I’m aware that this is a controversial topic, there are papers like this which vehemently disagree with my own experience of male role models, although the authors do still conclude that there should be more men in early-years teaching. Increasing the number of male teachers is not designed in any way to disadvantage girls or detract from the fantastic work that female teachers do – it is simply one of many things that ought to be done to try to improve both academic and social eduction here in the UK. A simple fact is the boys perform worse than their female counterparts in GCSE exams. The causes of this are likely numerous and complicated but that provides no excuse for doing nothing at all.

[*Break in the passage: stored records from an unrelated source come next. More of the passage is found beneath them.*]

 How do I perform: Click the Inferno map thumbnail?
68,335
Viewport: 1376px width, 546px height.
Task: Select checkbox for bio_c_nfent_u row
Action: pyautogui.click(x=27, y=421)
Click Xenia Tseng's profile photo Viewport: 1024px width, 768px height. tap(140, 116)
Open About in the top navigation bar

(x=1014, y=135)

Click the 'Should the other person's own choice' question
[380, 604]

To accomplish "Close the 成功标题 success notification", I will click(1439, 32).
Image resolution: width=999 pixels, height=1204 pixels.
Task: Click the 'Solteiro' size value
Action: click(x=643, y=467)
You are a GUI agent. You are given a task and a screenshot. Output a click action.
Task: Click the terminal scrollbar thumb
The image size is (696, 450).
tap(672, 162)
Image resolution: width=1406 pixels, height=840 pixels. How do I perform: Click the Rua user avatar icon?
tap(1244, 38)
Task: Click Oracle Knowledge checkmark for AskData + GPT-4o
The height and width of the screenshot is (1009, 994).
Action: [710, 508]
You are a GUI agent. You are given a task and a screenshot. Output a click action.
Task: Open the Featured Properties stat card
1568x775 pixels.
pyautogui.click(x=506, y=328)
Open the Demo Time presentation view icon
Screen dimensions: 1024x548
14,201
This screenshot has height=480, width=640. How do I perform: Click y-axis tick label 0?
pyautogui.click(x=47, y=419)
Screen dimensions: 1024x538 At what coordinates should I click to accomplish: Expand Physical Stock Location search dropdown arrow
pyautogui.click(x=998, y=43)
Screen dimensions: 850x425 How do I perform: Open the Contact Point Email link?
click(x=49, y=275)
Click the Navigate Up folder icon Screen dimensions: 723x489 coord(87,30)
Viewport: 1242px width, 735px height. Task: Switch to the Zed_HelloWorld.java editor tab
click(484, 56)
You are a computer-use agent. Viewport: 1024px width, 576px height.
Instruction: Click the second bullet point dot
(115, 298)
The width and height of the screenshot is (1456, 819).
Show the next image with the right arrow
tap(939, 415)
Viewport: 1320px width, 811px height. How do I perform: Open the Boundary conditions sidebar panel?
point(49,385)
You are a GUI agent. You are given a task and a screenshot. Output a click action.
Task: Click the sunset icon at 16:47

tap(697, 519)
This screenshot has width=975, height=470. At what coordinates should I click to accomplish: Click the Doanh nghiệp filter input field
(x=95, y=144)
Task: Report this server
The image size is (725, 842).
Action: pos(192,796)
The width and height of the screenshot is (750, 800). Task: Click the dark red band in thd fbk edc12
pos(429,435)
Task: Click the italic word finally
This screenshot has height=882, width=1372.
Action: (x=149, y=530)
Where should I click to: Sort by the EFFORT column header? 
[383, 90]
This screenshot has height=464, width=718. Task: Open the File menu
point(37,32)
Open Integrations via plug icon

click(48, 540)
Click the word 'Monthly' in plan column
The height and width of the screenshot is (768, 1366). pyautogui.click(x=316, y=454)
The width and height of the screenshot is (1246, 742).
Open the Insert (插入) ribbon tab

I’m not so naïve as to think that the imbalance can be solved instantly – as with a gender imbalance in any profession, change will be long and hard work but there are, I think, many more things that the Government can do to make primary level teaching more attractive to young men. I’m reminded of the second series of The West Wing where college tuition bursaries are proposed as a means of getting more teachers. Whatever your views on the increases in tuition fees and whatever the realities of the payment burden, raised fees have a psychological barrier associated with them (however much this may be due to misinformation). Removing this barrier for a select number of aspirational young men on the condition that they agree to teach in state primary schools for a minimum term is one straightforward way of starting to redress the imbalance.
Who knows, maybe each one of these new teachers will inspire someone like my brother to go into teaching themselves. What if they were to each inspire two or three?